Dr. Vitor Cortizo realiza cirurgias de retina utilizando o Constellation
Seguindo as tendências mundiais dos maiores centros de tratamento de saúde ocular, o Hospital de Olhos Francisco Vilar adquiriu o aparelho "Constellation" Vision System. A mais nova ferramenta para realização de cirurgia de vitrectomia via pars plana, aplicada a pacientes com descolamento de retina.
"A cirurgia de retina faz parte dos grandes desafios da oftalmologia.
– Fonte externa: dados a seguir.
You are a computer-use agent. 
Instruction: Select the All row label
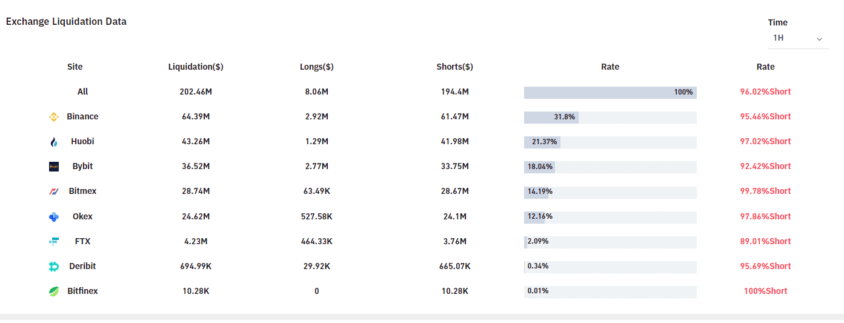coord(82,92)
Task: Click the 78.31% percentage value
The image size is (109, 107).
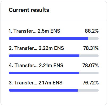Action: click(91, 48)
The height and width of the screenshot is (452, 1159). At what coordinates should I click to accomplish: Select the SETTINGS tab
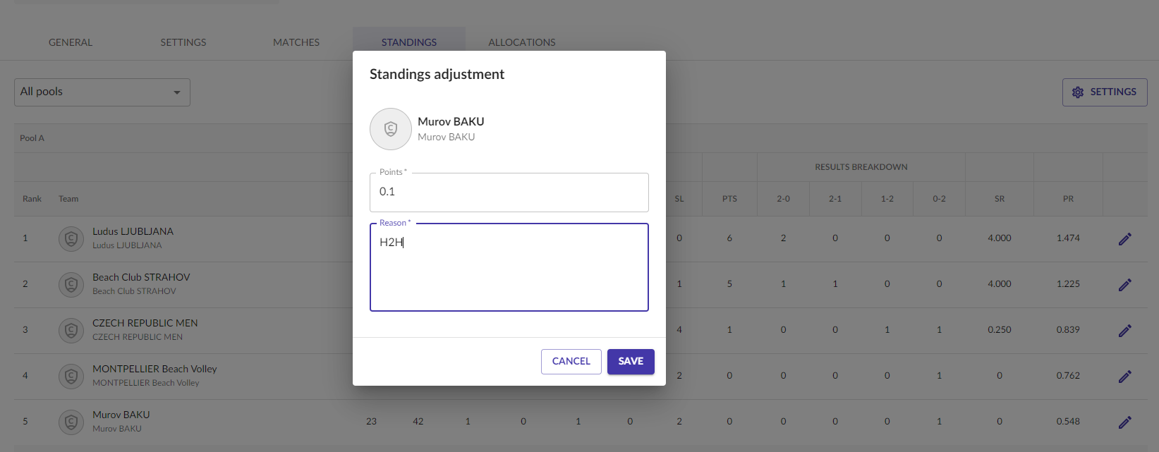(x=183, y=42)
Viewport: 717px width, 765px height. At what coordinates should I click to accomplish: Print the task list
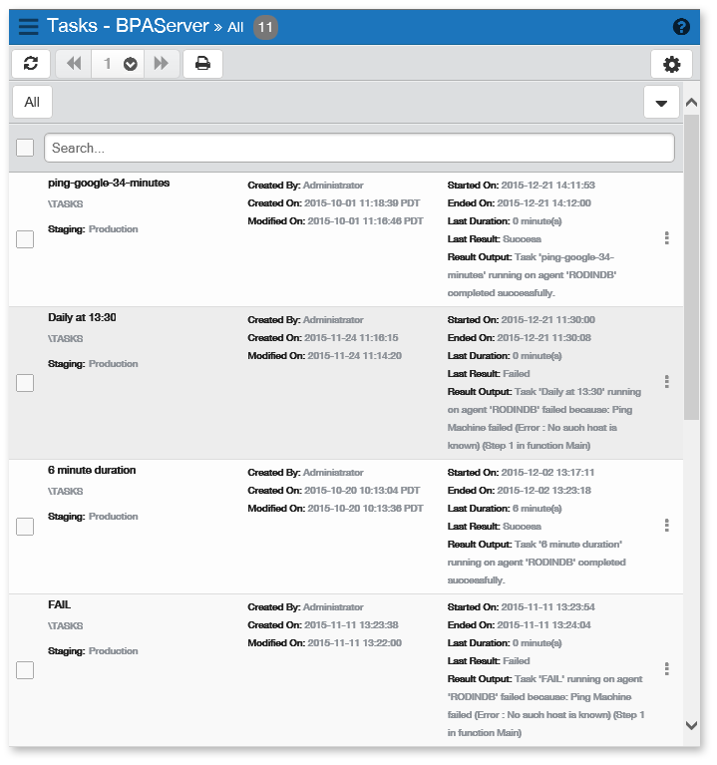202,64
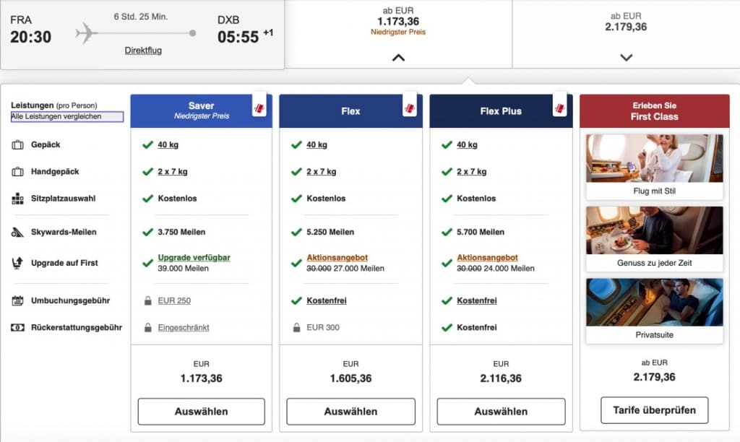Click the Privatsuite thumbnail image

coord(654,302)
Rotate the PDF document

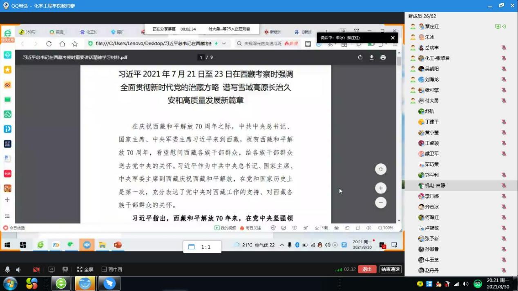pos(360,58)
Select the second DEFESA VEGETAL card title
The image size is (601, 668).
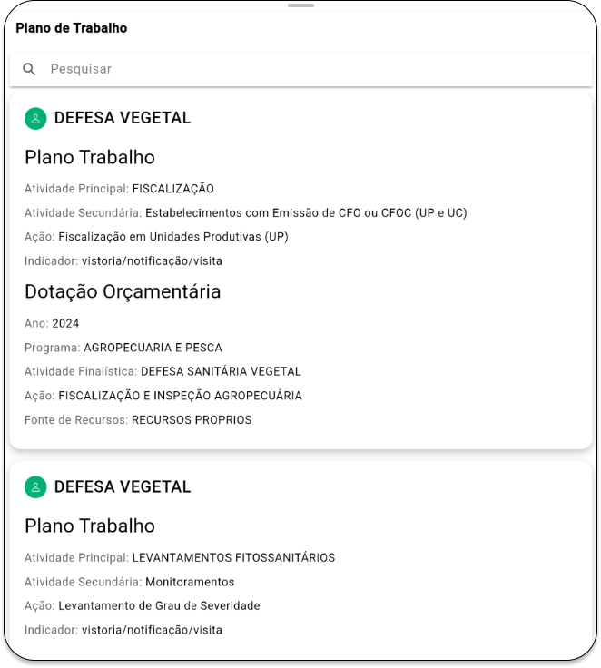tap(123, 487)
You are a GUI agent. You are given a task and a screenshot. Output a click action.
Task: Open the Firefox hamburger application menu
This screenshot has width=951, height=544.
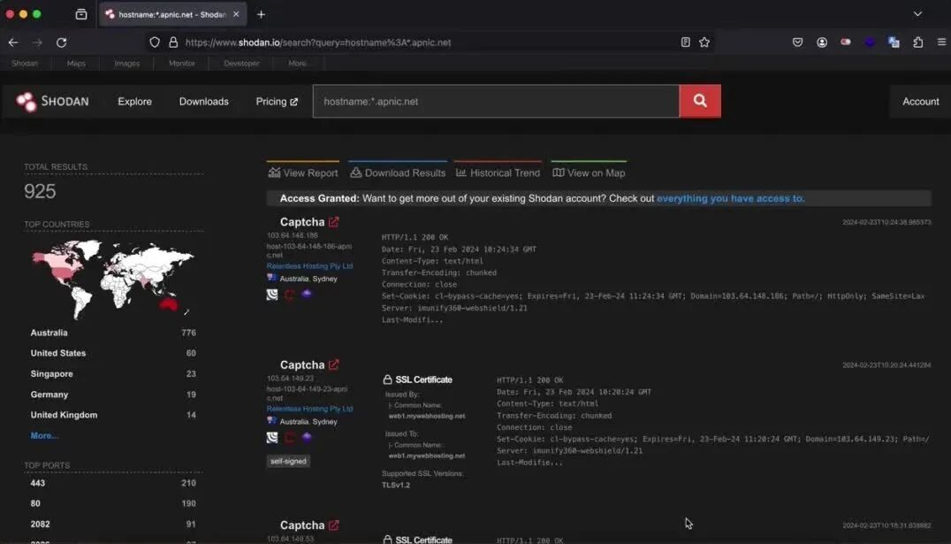pyautogui.click(x=941, y=42)
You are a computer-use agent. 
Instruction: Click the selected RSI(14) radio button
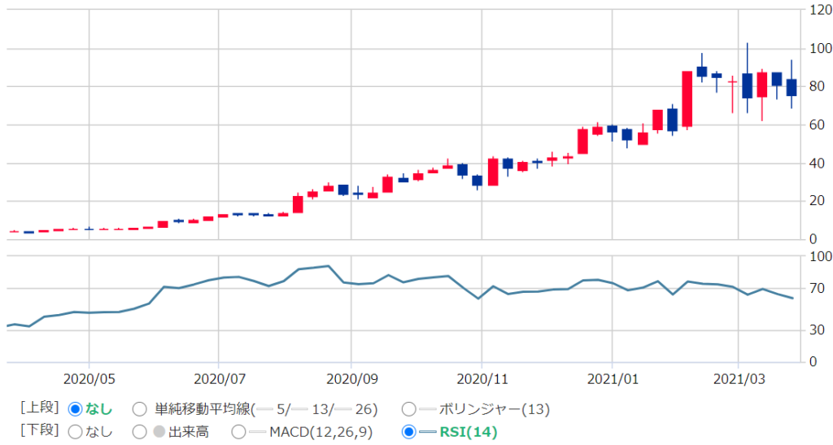point(409,432)
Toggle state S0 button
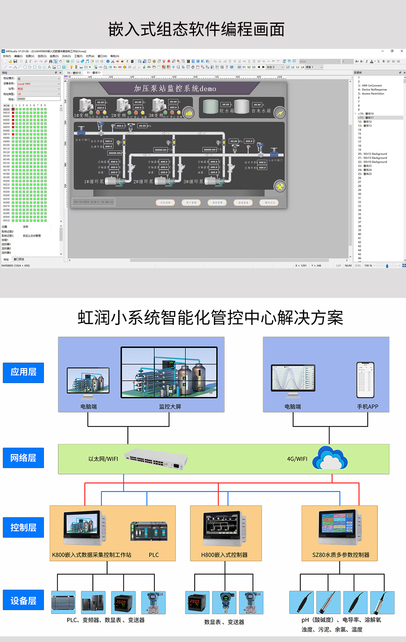 (239, 67)
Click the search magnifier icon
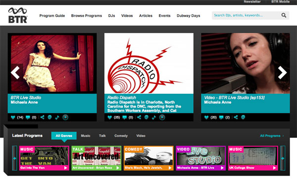This screenshot has height=180, width=297. (284, 15)
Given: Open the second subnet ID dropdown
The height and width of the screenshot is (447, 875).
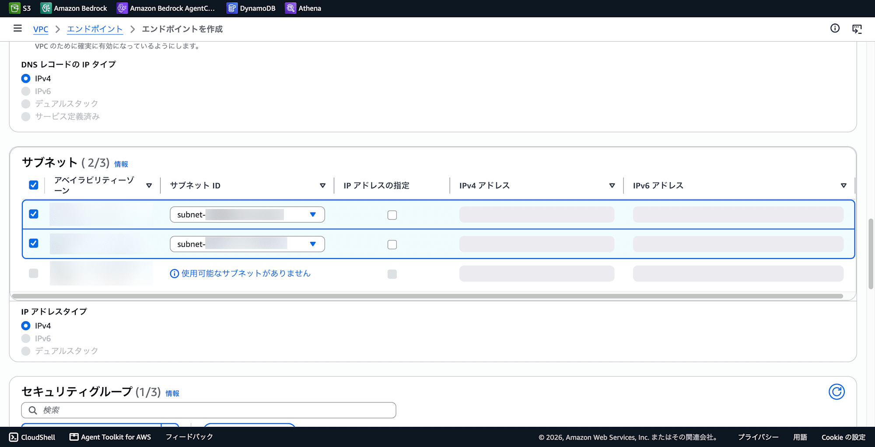Looking at the screenshot, I should (x=247, y=244).
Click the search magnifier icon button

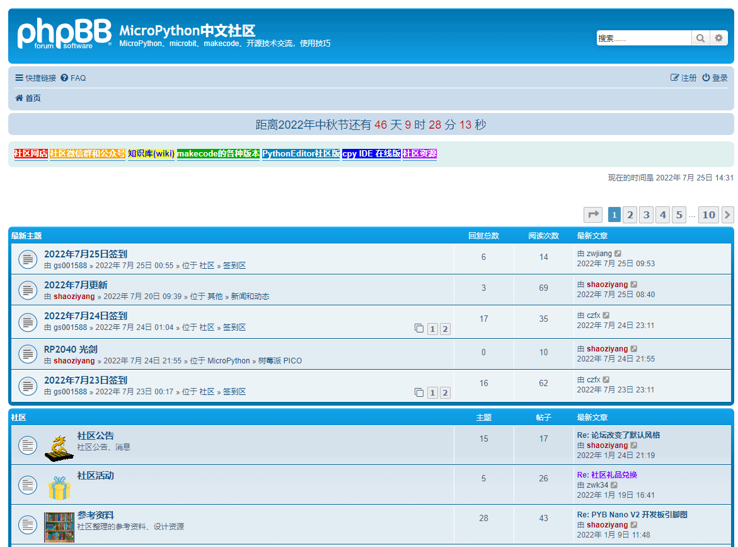[700, 38]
E com a moderna tecnologia hoje disponível, conseguimos melhores resultados, com segurança e eficácia." Enfatizou Vitor Cortizo, cirurgião de Retina e Vítreo.
Disponível nos Estados Unidos desde outubro de 2008 e na Europa desde janeiro de 2009, o equipamento foi homologado pela Agência Nacional de Vigilância Sanitária (ANVISA) em 2010. Fabricado pela Alcon Laboratórios, o Constellation é também empregado em procedimentos cirúrgicos para o tratamento de outras doenças da retina, como a doença da mácula e retinopatia diabética, além da cirurgia de catarata.
"O sistema Constellation permite ao cirurgião melhor visualização e abordagem aos tecidos intraoculares, mantendo controle adequado da pressão ocular durante todo o procedimento," acrescentou o oftalmologista.
O equipamento é capaz de realizar cinco mil cortes por minuto, o dobro da potência do seu antecessor, o Accurus, lançado dez anos atrás. Outra vantagem é a sonda de menor calibre, com o poder de reduzir pela metade o tamanho médio da incisão ocular, de 1 mm para até 0,5 mm.
"Uma das formas de agressão à retina pela retinopatia diabética é o descolamento da retina. Com este novo sistema é possível tratar casos que, com a tecnologia anterior, teriam maior índice de complicações," pontuou Vitor Cortizo.
O "Constellation" representa um grande avanço na cirurgia ocular. Os novos recursos permitem uma cirurgia mais segura e em menor tempo cirúrgico. A incisão menor reduz a necessidade de sutura nos olhos do paciente, um conforto e uma segurança maior. De acordo com o especialista, já foram realizadas várias cirurgias com este novo equipamento.
O grande aumento na frequência de cortes permite uma manipulação mais segura das membranas e da periferia retiniana. Com isso, o cirurgião também ganha um maior controle das várias etapas da operação, sem dependência de auxílio externo.